Collected data
━━━━━━━━━━━━━━━━━━━━━━━━━━━━━━

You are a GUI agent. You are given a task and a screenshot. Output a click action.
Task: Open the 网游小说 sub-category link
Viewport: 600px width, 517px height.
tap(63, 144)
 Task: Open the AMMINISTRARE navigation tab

━━━━━━━━━━━━━━━━━━━━━━━━━━━━━━

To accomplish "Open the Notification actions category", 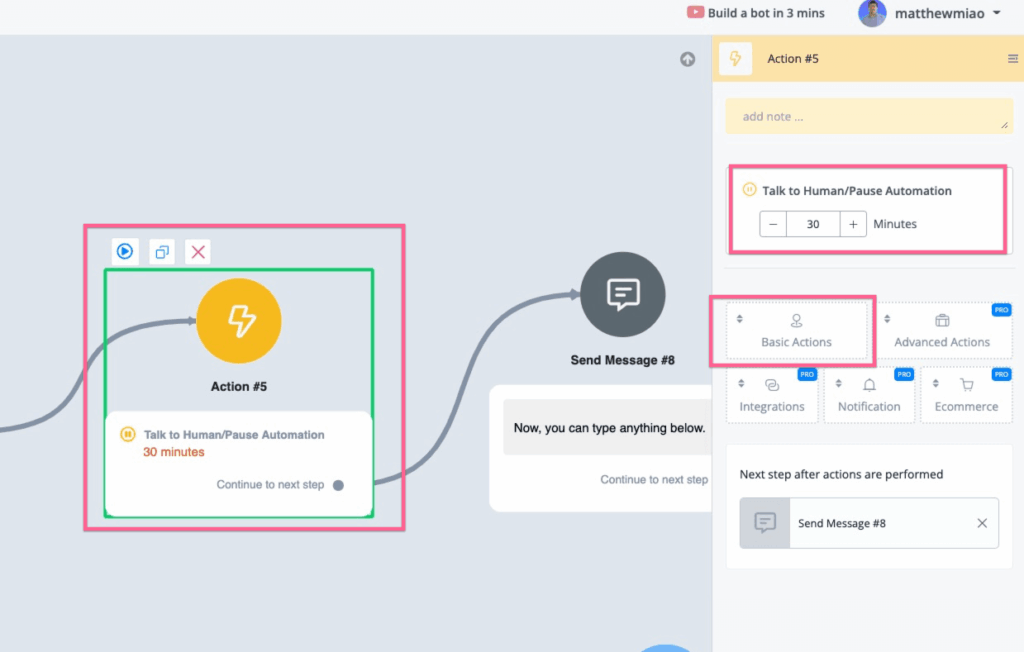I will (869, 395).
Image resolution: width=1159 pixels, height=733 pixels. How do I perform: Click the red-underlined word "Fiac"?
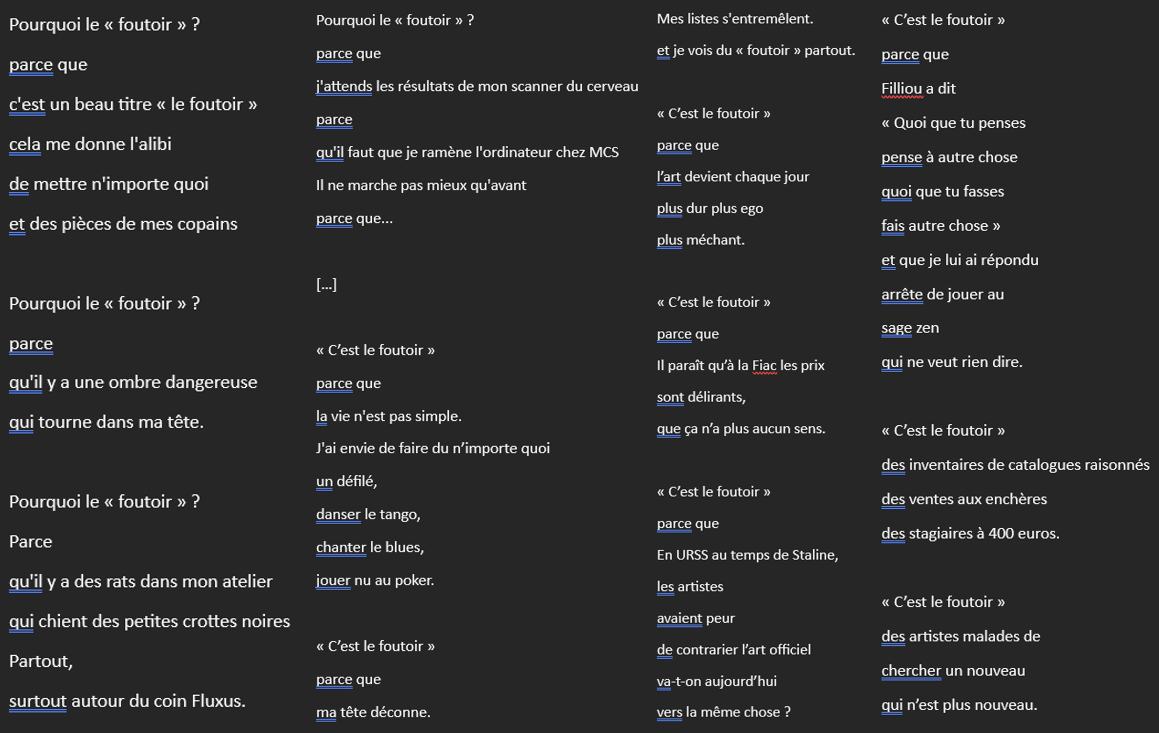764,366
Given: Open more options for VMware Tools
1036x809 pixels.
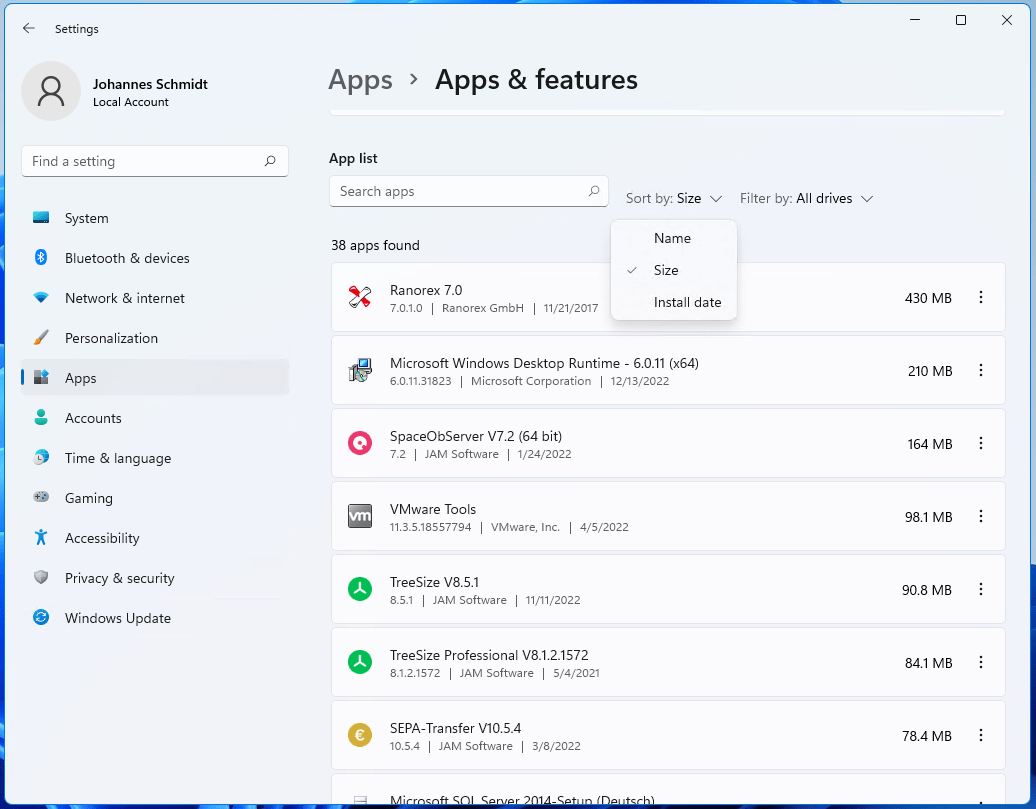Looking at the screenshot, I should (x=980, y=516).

━━━━━━━━━━━━━━━━━━━━━━━━━━━━━━

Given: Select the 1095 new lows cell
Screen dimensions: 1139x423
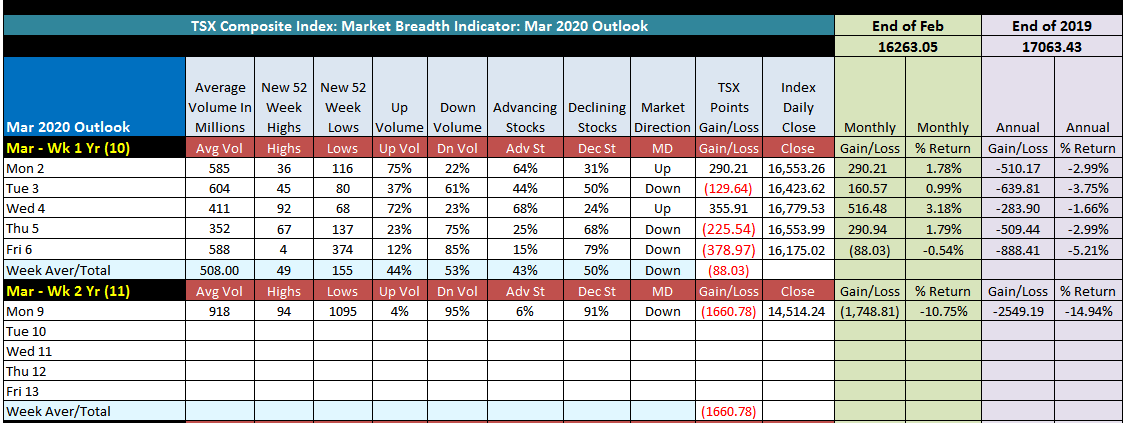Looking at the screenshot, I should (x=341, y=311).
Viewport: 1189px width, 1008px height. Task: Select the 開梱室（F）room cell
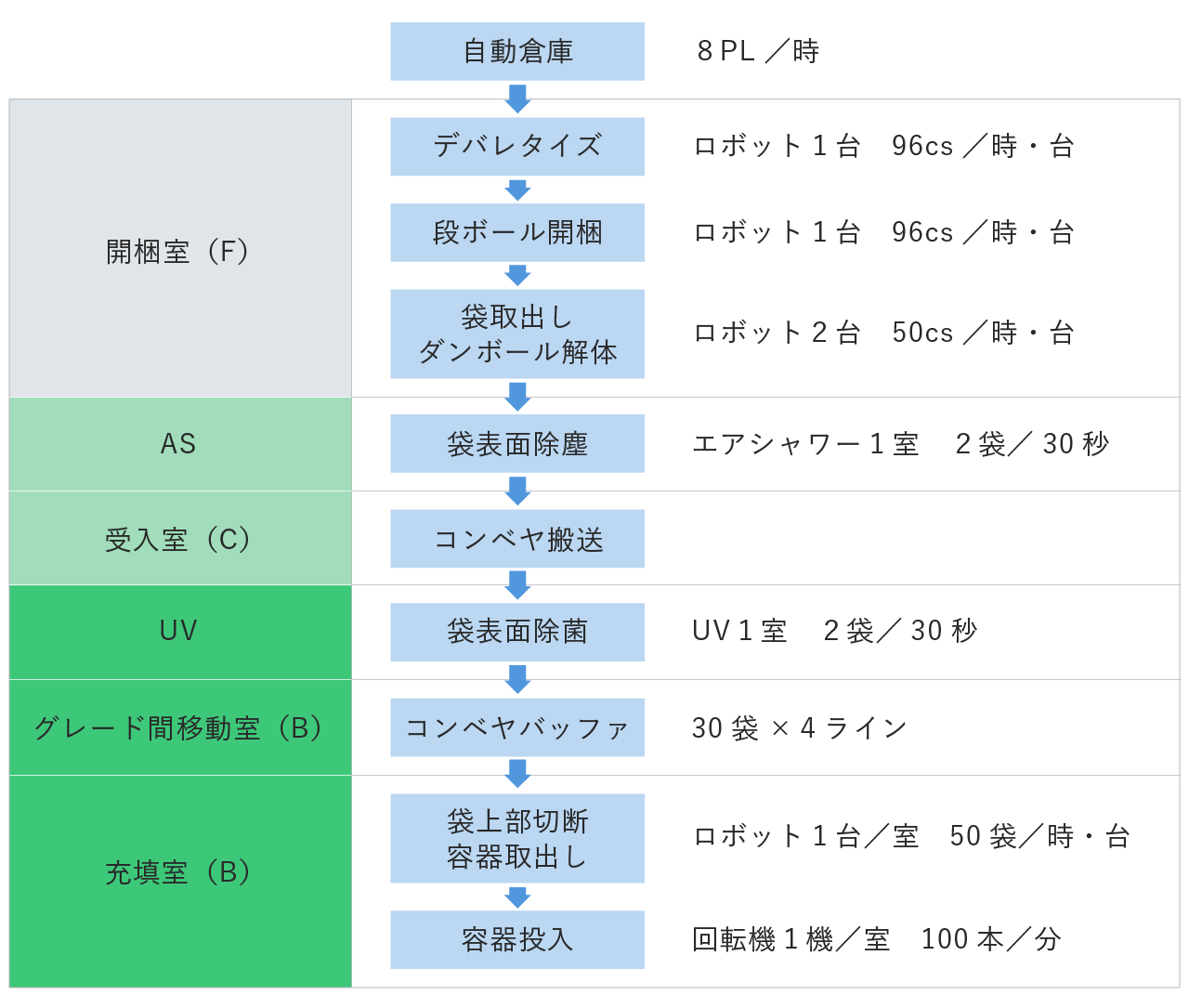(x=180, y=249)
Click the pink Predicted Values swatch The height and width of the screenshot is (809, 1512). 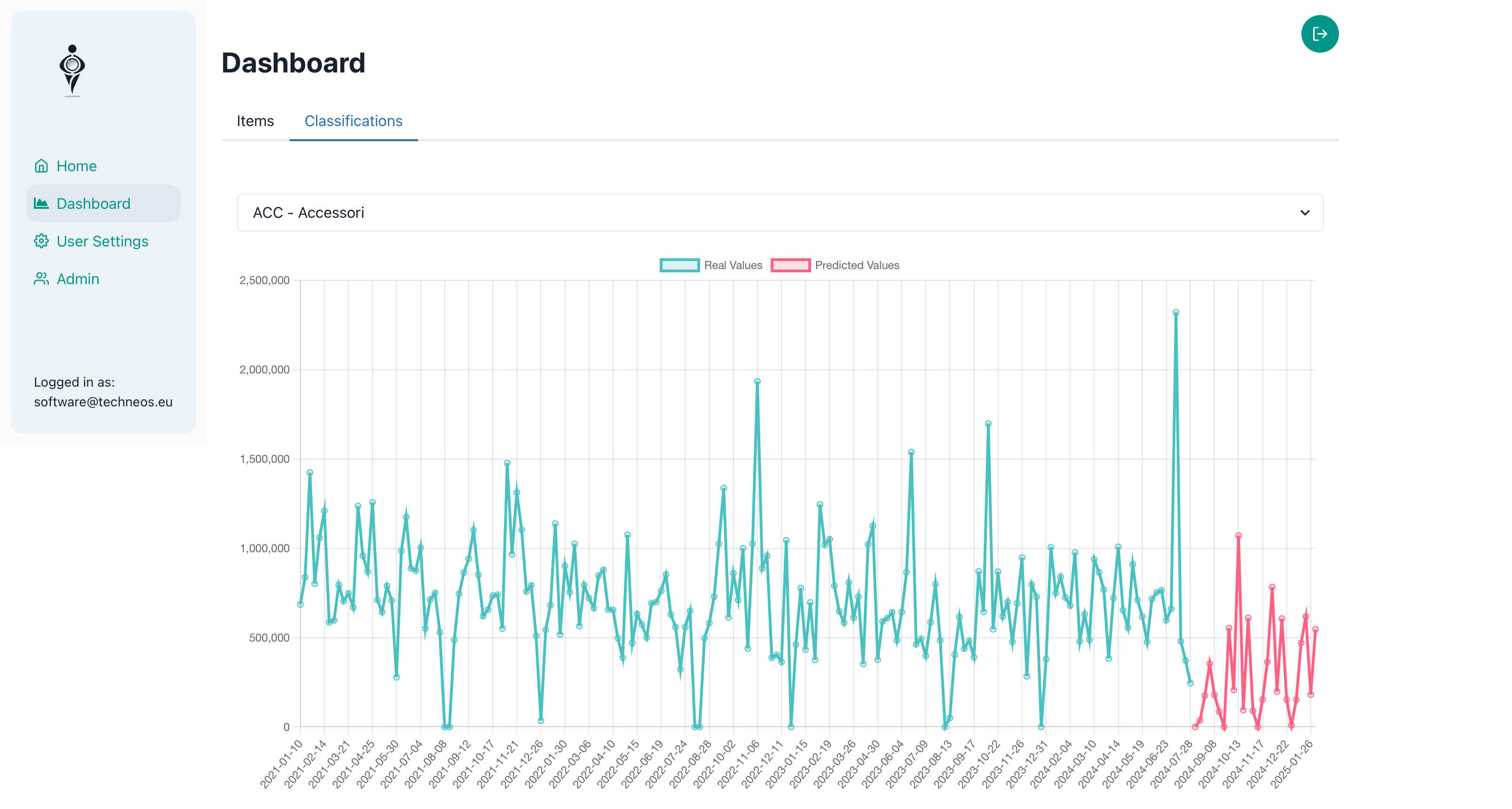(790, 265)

━━━━━━━━━━━━━━━━━━━━━━━━━━━━━━

Could you give the records between the lines holding "You are a GUI" and "Task: Open the AMMINISTRARE navigation tab", inclusive, again with "click action" replaced by "tap action" and everything else left unchanged?

You are a GUI agent. You are given a task and a screenshot. Output a tap action.
Task: Open the 网游小说 sub-category link
Viewport: 600px width, 517px height.
tap(63, 144)
 Task: Open the AMMINISTRARE navigation tab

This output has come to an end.